_EXERCISE_
Quote exactly, and only, the lines of the material below from the line with "This screenshot has height=1553, width=1200." through the line with "Given: Click the Grand-Total amount €310.00".

====== PROVIDED RECORDS

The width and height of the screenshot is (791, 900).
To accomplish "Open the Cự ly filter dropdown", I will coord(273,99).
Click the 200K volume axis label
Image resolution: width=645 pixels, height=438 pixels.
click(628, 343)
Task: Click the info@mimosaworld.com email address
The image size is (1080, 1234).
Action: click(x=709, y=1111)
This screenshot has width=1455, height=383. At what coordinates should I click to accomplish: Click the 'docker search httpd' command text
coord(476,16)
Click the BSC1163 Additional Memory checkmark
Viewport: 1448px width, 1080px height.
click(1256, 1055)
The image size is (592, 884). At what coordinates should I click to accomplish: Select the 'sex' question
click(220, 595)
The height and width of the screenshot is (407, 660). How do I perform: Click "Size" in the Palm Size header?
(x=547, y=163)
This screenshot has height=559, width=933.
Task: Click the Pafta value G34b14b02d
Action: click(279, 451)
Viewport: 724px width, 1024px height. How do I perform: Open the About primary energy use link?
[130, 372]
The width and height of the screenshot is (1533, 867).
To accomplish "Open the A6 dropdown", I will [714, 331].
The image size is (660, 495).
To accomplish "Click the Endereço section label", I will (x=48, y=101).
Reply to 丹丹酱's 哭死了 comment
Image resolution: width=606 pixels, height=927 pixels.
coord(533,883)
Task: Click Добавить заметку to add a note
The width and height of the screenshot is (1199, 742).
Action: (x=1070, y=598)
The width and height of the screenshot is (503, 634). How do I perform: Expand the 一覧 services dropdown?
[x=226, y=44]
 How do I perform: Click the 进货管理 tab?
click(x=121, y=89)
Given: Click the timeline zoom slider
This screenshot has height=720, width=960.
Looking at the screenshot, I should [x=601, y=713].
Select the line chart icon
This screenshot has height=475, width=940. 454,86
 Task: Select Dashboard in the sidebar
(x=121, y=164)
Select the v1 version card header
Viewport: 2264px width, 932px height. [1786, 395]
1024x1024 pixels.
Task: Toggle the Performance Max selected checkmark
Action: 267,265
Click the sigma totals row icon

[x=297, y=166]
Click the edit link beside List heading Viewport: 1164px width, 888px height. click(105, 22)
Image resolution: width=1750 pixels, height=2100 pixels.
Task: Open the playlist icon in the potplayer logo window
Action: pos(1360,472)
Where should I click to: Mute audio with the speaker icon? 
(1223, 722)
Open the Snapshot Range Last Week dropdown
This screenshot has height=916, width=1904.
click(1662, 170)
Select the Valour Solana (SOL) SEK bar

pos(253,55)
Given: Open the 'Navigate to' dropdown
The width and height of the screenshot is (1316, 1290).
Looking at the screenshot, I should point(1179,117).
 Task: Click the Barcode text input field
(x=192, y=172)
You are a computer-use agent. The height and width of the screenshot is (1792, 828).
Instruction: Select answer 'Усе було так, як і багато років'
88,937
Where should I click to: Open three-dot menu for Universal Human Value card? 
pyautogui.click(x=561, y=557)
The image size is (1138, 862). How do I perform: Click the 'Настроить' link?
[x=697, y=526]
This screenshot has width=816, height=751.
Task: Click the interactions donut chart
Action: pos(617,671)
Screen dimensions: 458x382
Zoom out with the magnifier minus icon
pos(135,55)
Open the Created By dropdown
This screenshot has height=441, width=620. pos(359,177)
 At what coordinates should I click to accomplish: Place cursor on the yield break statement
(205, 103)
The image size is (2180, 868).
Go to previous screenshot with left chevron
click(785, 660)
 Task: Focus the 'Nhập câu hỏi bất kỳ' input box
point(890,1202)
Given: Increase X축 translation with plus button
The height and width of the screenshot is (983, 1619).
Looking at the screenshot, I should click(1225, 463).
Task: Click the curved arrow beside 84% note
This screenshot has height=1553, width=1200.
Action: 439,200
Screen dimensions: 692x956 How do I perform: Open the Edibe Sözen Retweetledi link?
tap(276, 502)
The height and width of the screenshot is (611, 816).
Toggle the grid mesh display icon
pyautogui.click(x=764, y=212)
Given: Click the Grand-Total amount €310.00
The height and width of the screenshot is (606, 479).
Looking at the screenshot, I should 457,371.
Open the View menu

============

_TASK SOLUTION_
This screenshot has height=1553, width=1200.
Action: 439,200
Screen dimensions: 692x956 How do I perform: Open the Edibe Sözen Retweetledi link?
tap(276, 502)
The height and width of the screenshot is (611, 816).
Toggle the grid mesh display icon
pyautogui.click(x=764, y=212)
Given: Click the Grand-Total amount €310.00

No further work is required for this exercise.